Every line below between the one holding "Image resolution: width=221, height=2576." and the one holding "[Üye Girişi] (176, 40)", inclusive, should be copied exactly, and no other line.

** Available data follows **

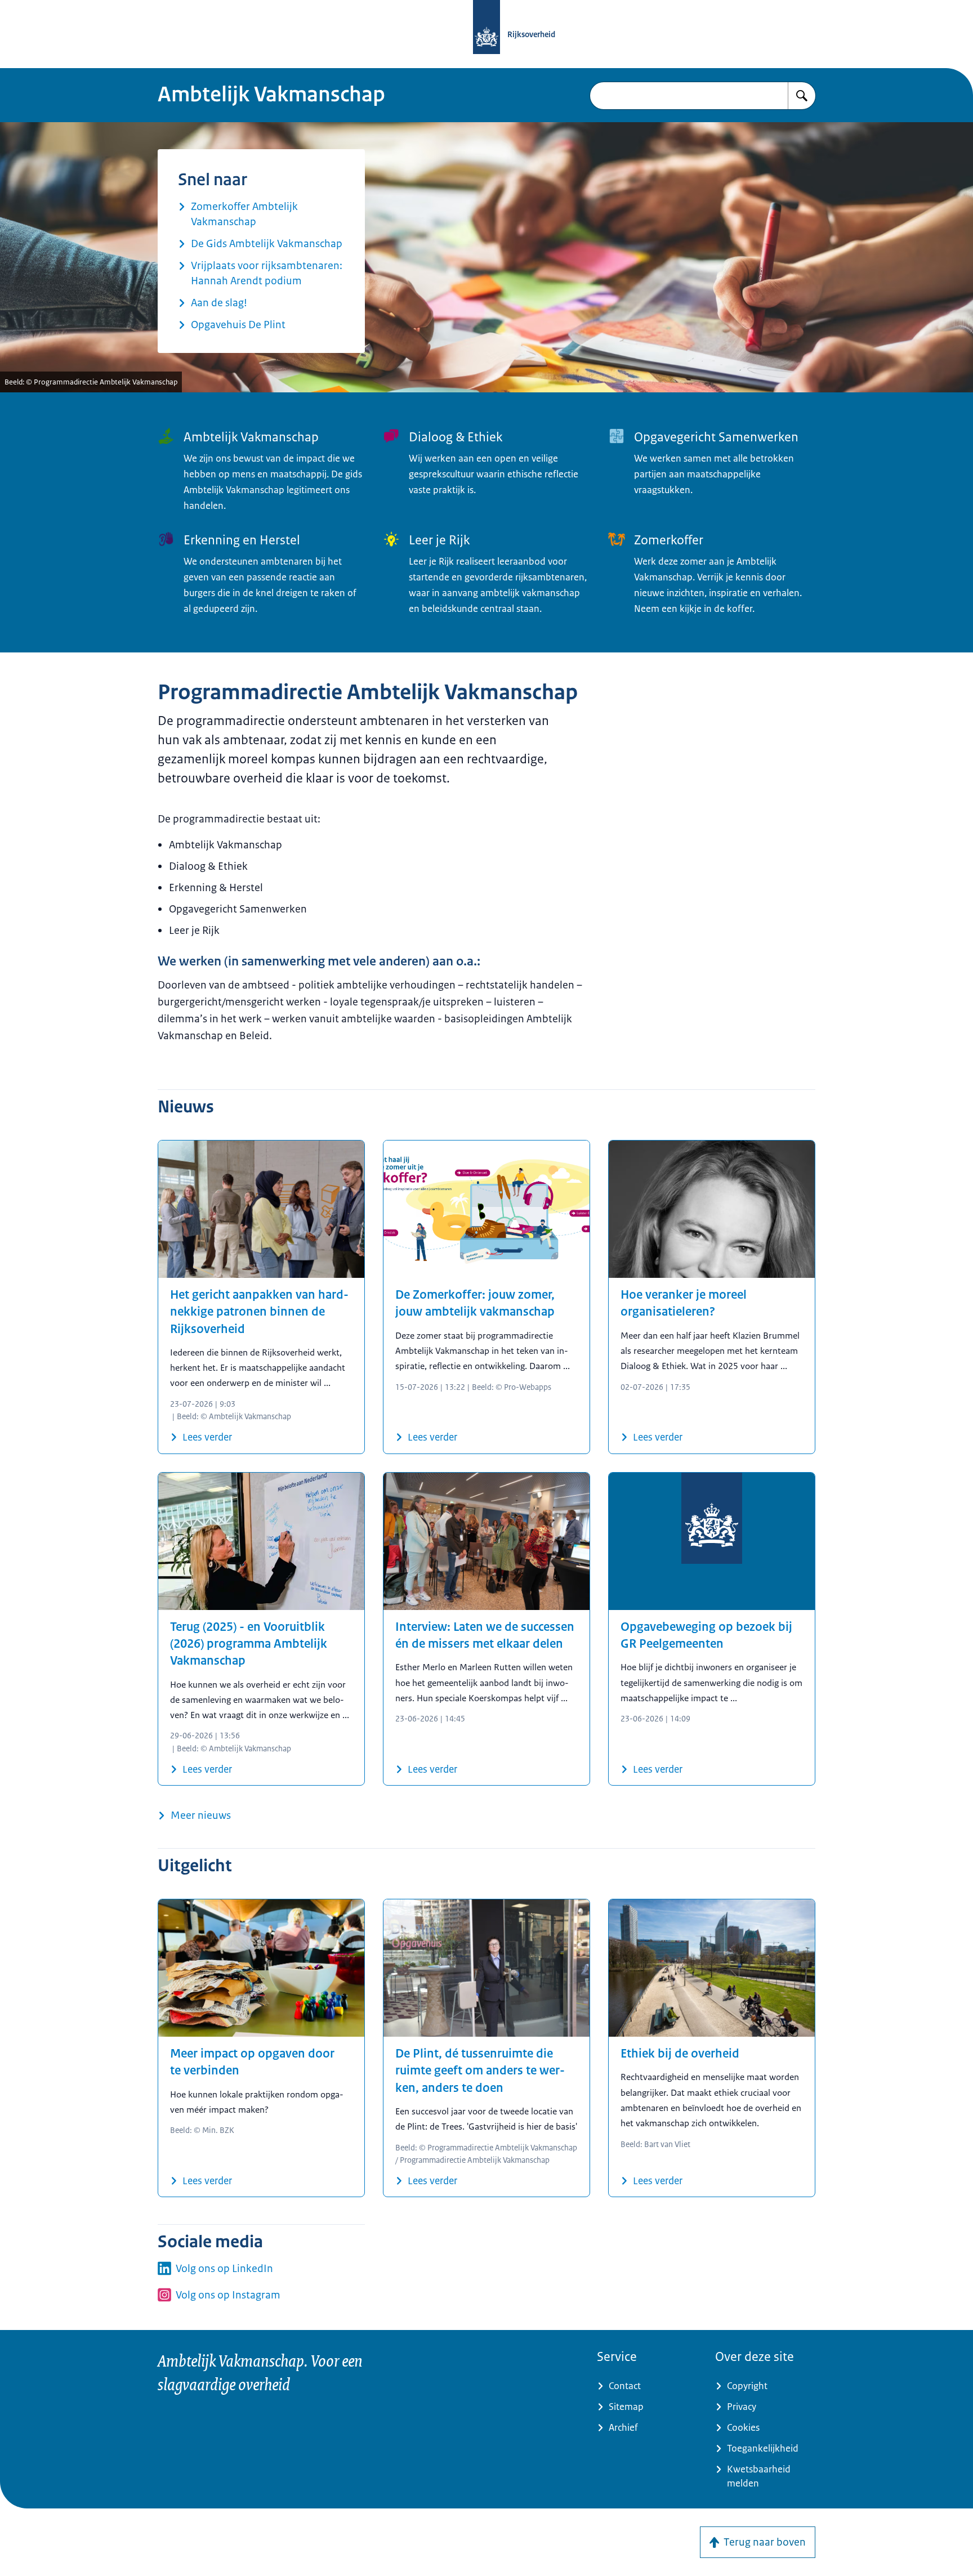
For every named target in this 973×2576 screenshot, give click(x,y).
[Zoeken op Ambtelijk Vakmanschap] (801, 95)
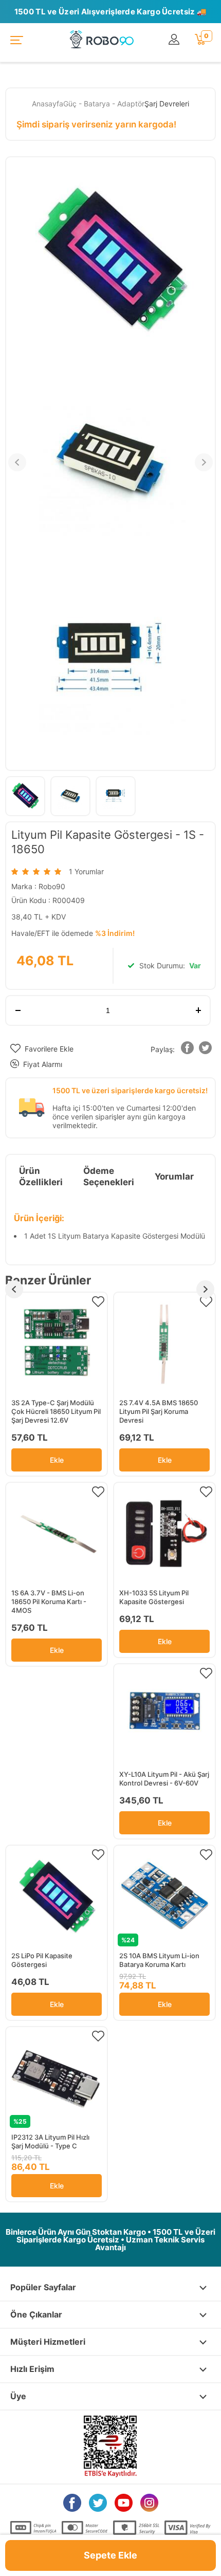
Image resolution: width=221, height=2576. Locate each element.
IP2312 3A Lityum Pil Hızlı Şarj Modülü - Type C (50, 2141)
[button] (187, 1049)
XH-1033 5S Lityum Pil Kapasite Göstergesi (154, 1597)
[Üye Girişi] (176, 40)
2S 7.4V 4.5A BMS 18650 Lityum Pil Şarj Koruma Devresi (158, 1411)
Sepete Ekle (110, 2555)
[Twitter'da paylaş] (205, 1049)
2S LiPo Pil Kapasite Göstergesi (41, 1960)
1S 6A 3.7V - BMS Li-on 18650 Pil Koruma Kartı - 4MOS (48, 1601)
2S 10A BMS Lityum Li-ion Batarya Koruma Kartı (159, 1960)
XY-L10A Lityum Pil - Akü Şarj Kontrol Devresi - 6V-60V (164, 1778)
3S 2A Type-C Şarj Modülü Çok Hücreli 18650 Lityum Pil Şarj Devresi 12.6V (56, 1411)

** End of Available data **

* _Written response_:
Image resolution: width=221, height=2576. Locate each element.
IP2312 3A Lityum Pil Hızlı Şarj Modülü - Type C (50, 2141)
[button] (187, 1049)
XH-1033 5S Lityum Pil Kapasite Göstergesi (154, 1597)
[Üye Girişi] (176, 40)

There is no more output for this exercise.